*Passage to read*:
★ ★ ★

If you have a property that is read-only, you can use property as a decorator to declare it. For example, if the above property was to be read-only, I would write:
#property
def basic(self):
"""This returns the length in basic units."""
return self._x
Note that the name of the property is the name of the getter method. You can also use decorators to declare setter methods in Python 2.6 or later.
def __mul__(self, other):
"""Multiplies a Length by a scalar.
>>> Length(10)*10
Length(basic=100)
>>> 10*Length(10)
Length(basic=100)
"""
if type(other) not in _NumericTypes:
return NotImplemented
return Length(basic=self._x * other)
This overrides the * operator. Note that you can return the special value NotImplemented to tell Python that this operation isn't implemented (in this case, if you try to multiply by a non-numeric type like a string).
__rmul__ = __mul__
Since code is just a value like anything else, you can assign the code of one method to another. This line tells Python that the something * Length operation uses the same code as Length * something. Don't Repeat Yourself.
Now that the class is declared, I can get back to module code. In this case, I have some code that I want to run only if this file is executed by itself, not if it's imported as a module. So I use the following test:
if __name__ == "__main__":
Then the code in the if is executed only if this is being run directly. In this file, I have the code:
import doctest
doctest.testmod()
This goes through all the docstrings in the module and looks for lines that look like Python prompts with commands after them. The lines following are assumed to be the output of the command. If the commands output something else, the test is considered to have failed and the actual output is printed. Read the doctest module documentation for all the details.

★ ★ ★

*Input data*:
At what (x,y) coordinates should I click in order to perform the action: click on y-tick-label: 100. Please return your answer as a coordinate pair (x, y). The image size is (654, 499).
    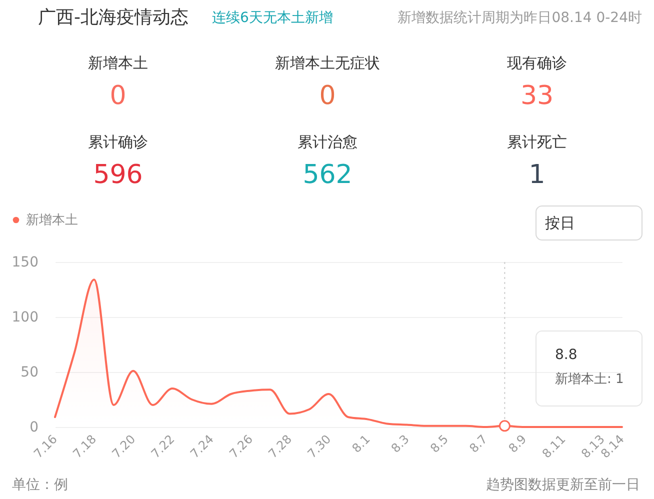
    Looking at the image, I should click on (25, 318).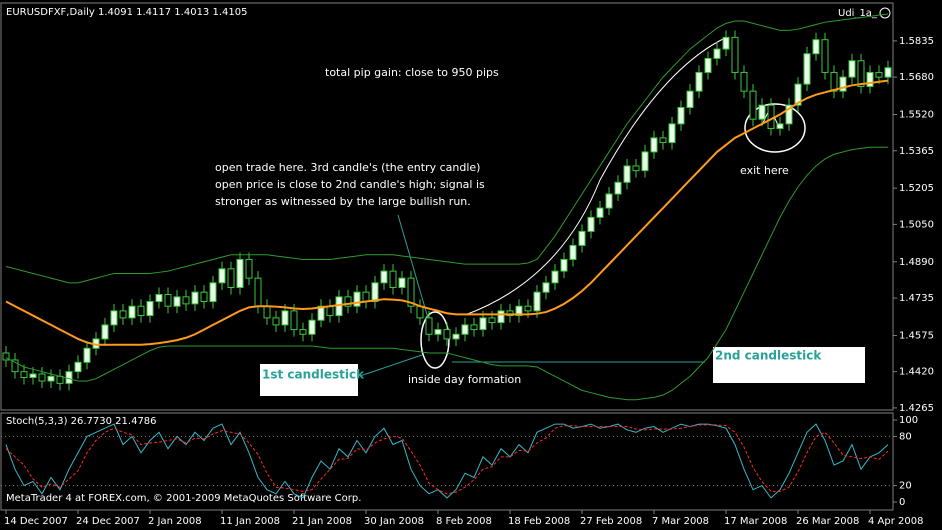 This screenshot has height=530, width=942. I want to click on annotation: inside day formation, so click(464, 380).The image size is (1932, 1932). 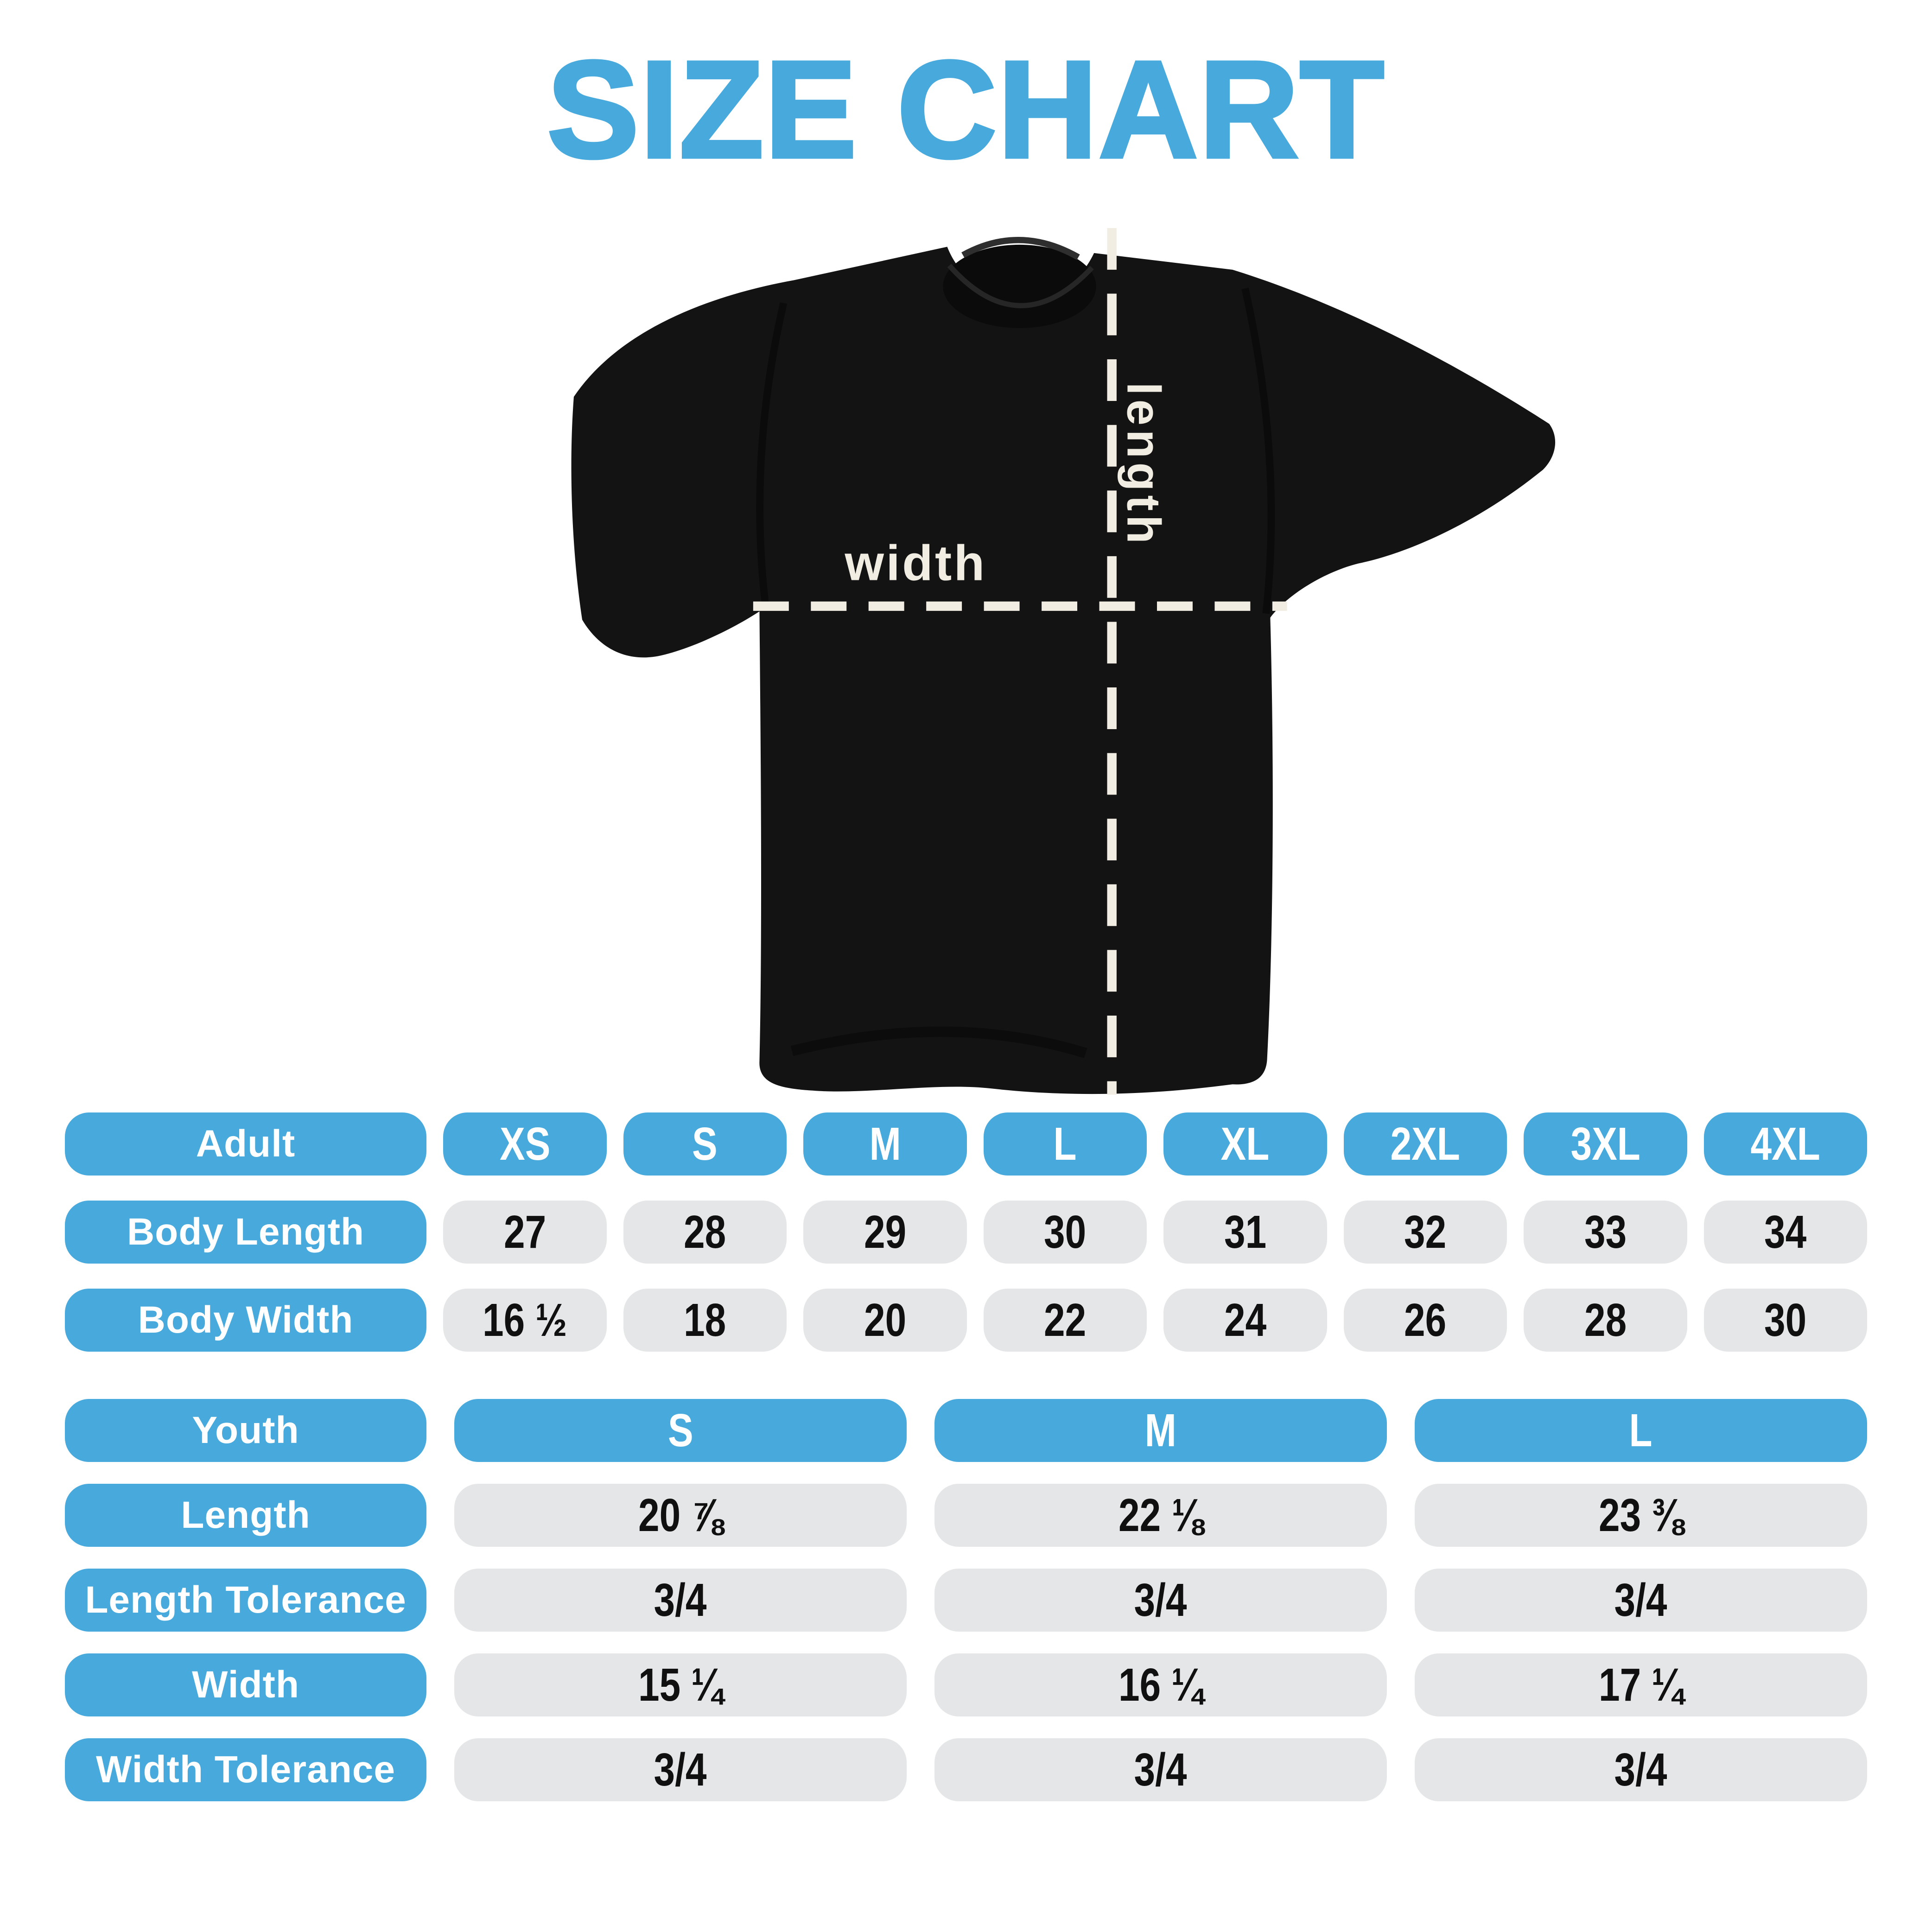 I want to click on youth-length-value-s: 20 ⅞, so click(x=680, y=1516).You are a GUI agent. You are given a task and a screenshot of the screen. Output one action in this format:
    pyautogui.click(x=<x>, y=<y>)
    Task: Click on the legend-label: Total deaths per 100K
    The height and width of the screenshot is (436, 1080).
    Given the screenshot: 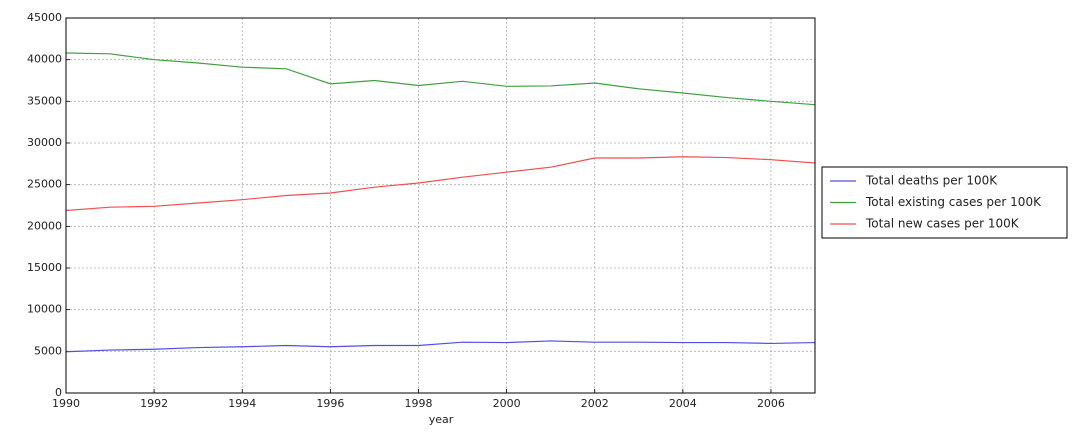 What is the action you would take?
    pyautogui.click(x=932, y=181)
    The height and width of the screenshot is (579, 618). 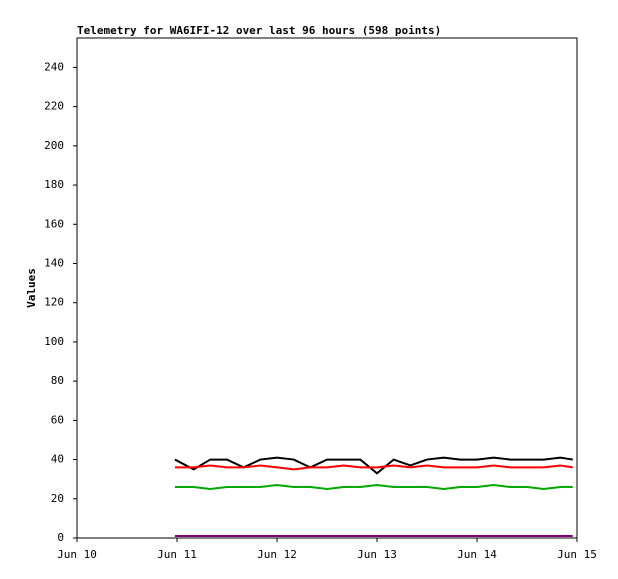 What do you see at coordinates (58, 460) in the screenshot?
I see `y-tick-label: 40` at bounding box center [58, 460].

★ ★ ★

*Assigned task A*:
Answer these questions about the Python tutorial excerpt, one per line: (i) What name does a property declared with the decorator take? (ii) Which special value can a method return to tell Python that an operation isn't implemented? (iii) What does the doctest run look for in the module's docstrings?
*Assigned task B*:
Transcribe the stretch of the Python tutorial excerpt from "Now that the" through "doctest.testmod()".

*Written response A*:
(i) The name of the getter method.
(ii) NotImplemented.
(iii) Lines that look like Python prompts with commands after them.

*Written response B*:
Now that the class is declared, I can get back to module code. In this case, I have some code that I want to run only if this file is executed by itself, not if it's imported as a module. So I use the following test:
if __name__ == "__main__":
Then the code in the if is executed only if this is being run directly. In this file, I have the code:
import doctest
doctest.testmod()